Mülteciler konusu tartışmaları seçimleri etkiler. 2019 Seçimlerinde Ekrem İmamoğlu İstanbul’daki göçmen sorununa değindi ve göçmenlerin ülkelerine gönderilmelerini istedi. Seçimi kazanmasında İstanbul halkının kontrolsüz göçmenlerden, özellikle Suriyelilerden rahatsız olmasının etkisi var mı? Tabii ki var.
Göçmenlerin işe ve huzurlu bir ortama ihtiyacı kuşkusuz var. Yaşlıların bakımı, bebeklerin beslenmesi, ailelerin barınacak yere sahip olması önemli. Fakat Afganistan’dan, Suriye’den gelen genç, bekar, askeri eğitim görmüş gruplar halinde ülkemizin dört bir yanına dağıtılması dikkat çeken bir durum. Sosyal medyada sınırdan neredeyse yüzlerce kişilik gruplar halinde geçen militan görünümlü kafileler yer aldı ve Zafer Partisi başta olmak üzere birçok parti buna tepki gösterdi.

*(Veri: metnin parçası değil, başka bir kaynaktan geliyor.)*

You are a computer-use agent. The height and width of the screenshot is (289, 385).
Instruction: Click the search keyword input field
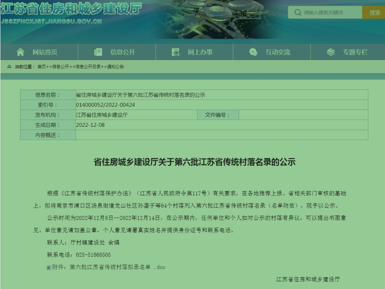(x=327, y=12)
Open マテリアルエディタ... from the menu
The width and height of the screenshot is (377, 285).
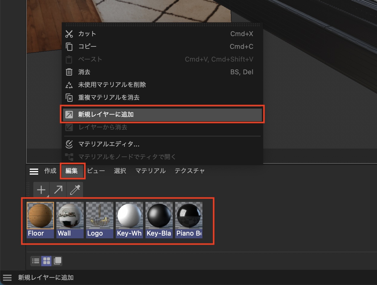(x=108, y=144)
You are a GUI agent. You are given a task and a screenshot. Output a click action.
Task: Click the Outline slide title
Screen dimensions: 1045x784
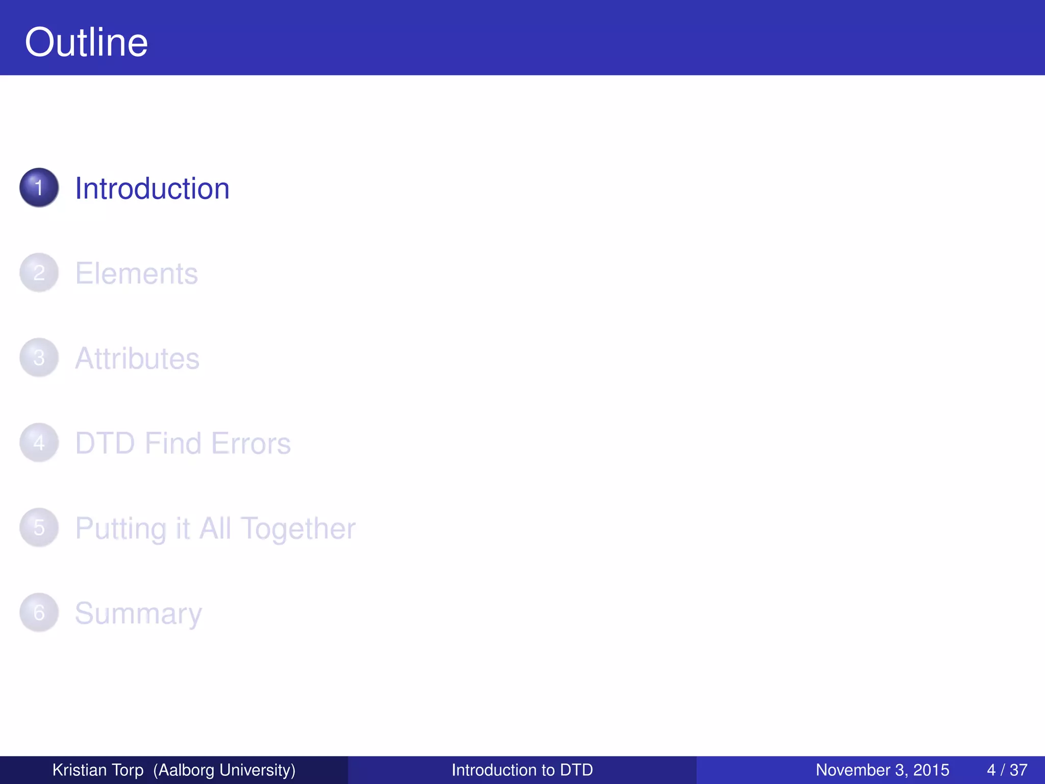86,42

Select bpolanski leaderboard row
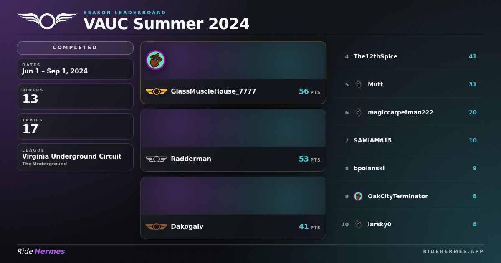(x=407, y=168)
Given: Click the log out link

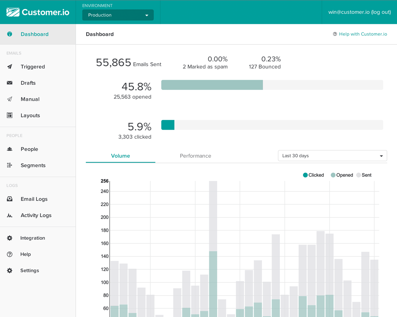Looking at the screenshot, I should point(381,12).
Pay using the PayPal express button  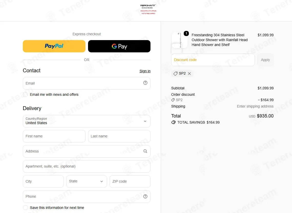pos(54,46)
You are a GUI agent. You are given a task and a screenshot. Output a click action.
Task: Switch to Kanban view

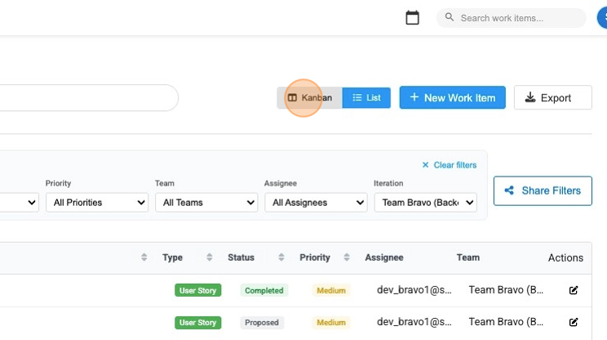coord(310,98)
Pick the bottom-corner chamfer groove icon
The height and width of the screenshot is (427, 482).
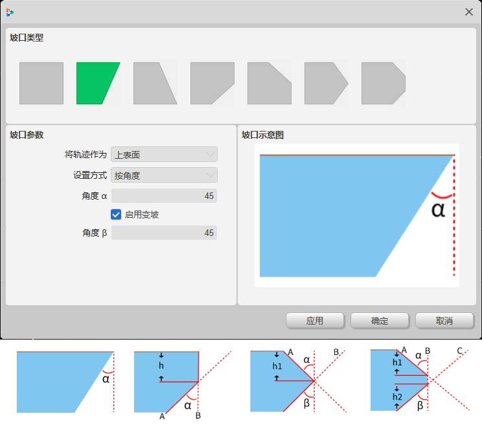click(212, 84)
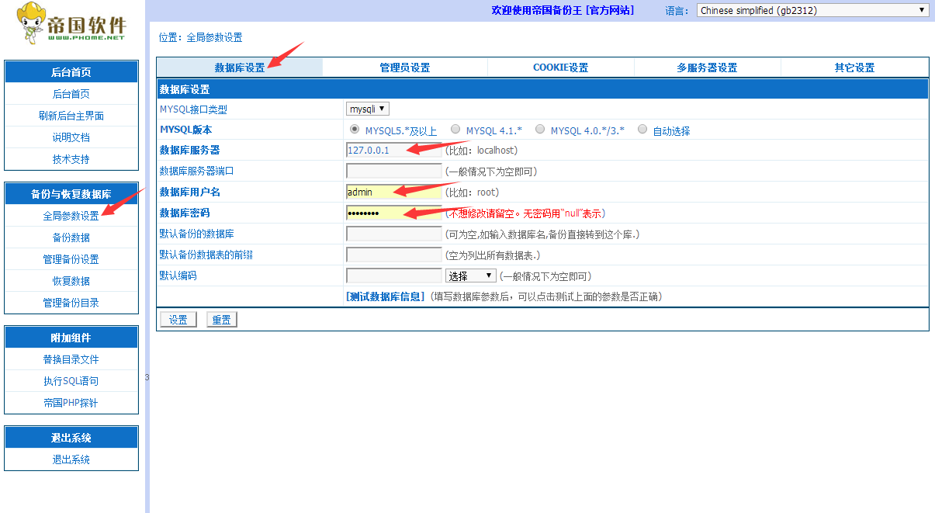Open the MYSQL接口类型 mysqli dropdown
The image size is (935, 513).
tap(368, 109)
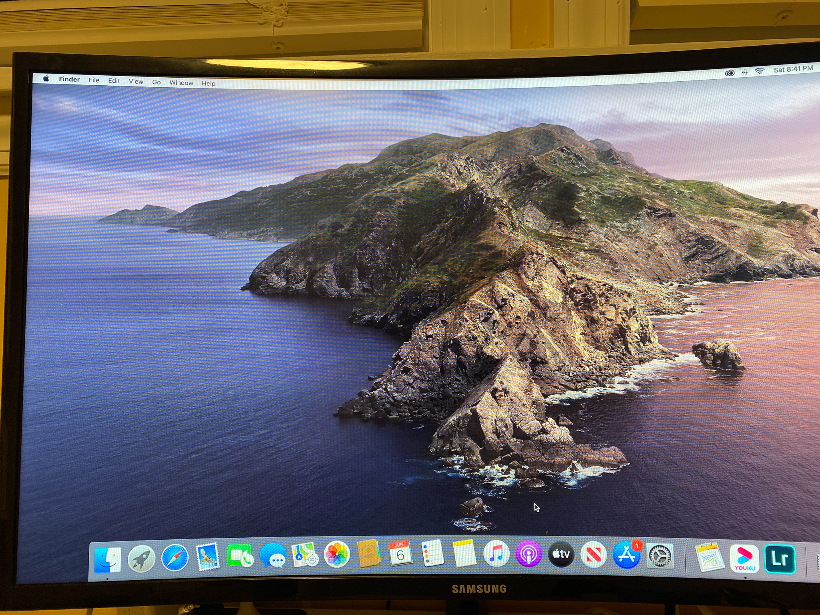Open the Apple menu
Screen dimensions: 820x615
click(46, 78)
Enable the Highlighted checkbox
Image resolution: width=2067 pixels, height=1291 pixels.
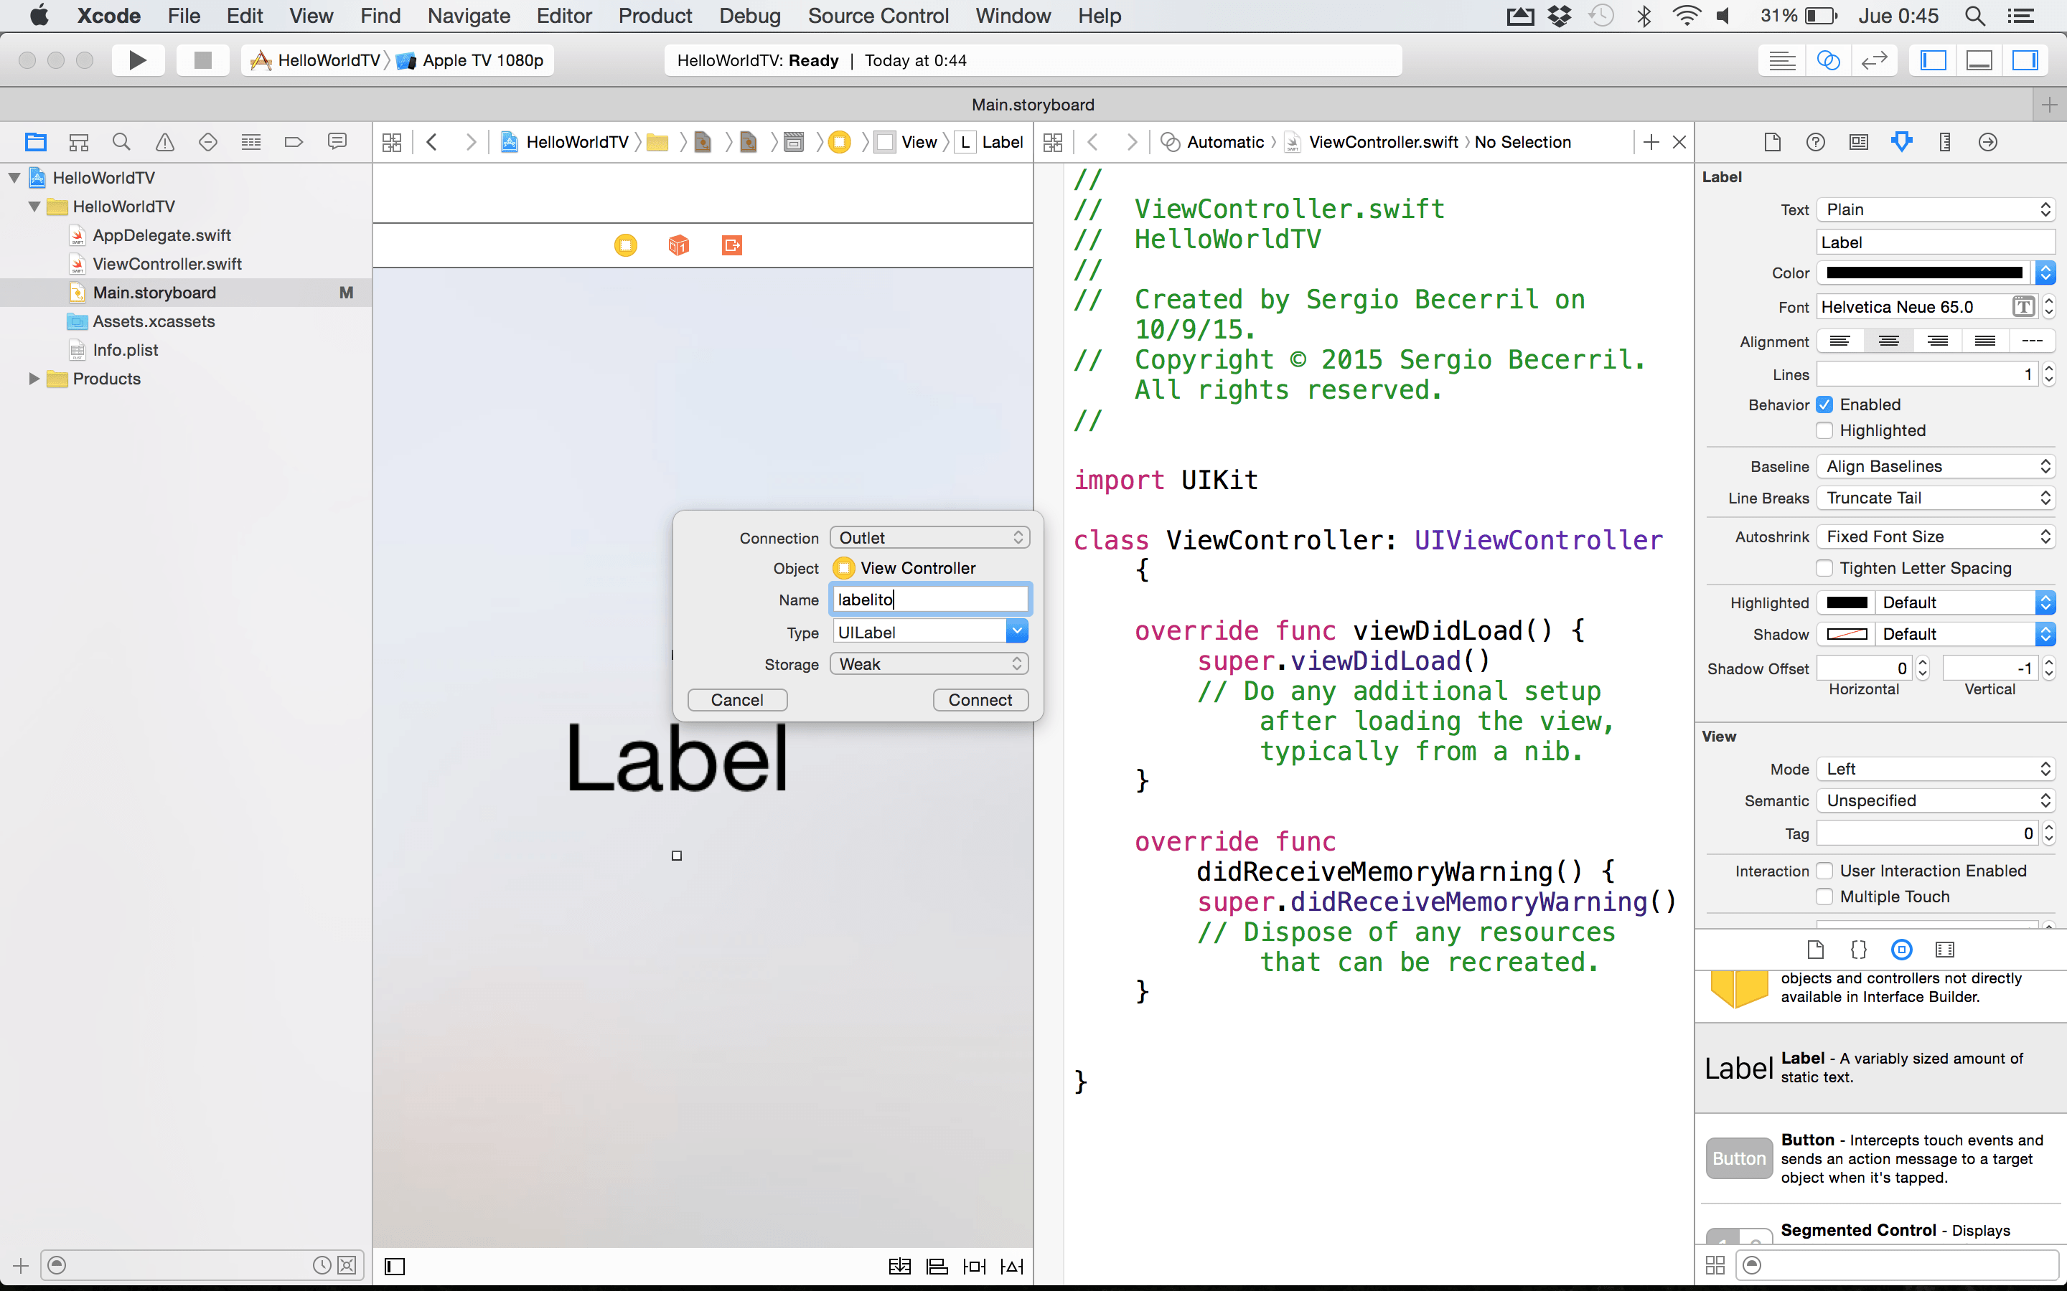click(x=1824, y=430)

Urla’da da Sanayi Çarşısındaki Migros’un önündeki yola midibüsle getirilip indirilen onlarca militanın gruplar içinde dakika geçmeden birçok yöne dağılıp kaybolduğunu gördüm ve bunu bir köşe yazımda da dile getirdim.
Yaşlı, çocuk, engelli bakımı önemli. Ancak Amerika’nın Taliban’dan kaçıyor görünümü adı altında Afganlıları Türkiye üstünden Kanada’ya götürdüklerini biliyoruz. Saddam zamanında da Kuzey Irak’tan binlerce Iraklı Kürt vatandaşını “bunlar bizim ajanımız, orada terk edemeyiz” diye Türkiye üzerinden Amerika’ya taşıdılar.
Amerika dünyayı birbirine kırdırıyor. Ajanlarına sahip çıkıyor. Amerika’da koruma altında her ülkeden birçok eski ajan var. Bir örneği, zamanında Kaddafi’nin Libya’sından kaçırılıp Amerika’ya götürülen CİA ajanı General Hafter. Arap baharı adı altında Orta Doğu’da sınırların yeniden çizilmesi projesi kapsamında Libya’ya geri gönderilip muhalif ordunun başına geçirilen General Hafter’den söz ediyorum. Birçok ülke için sırada bekleyen ajanlar var mıdır, mutlaka vardır.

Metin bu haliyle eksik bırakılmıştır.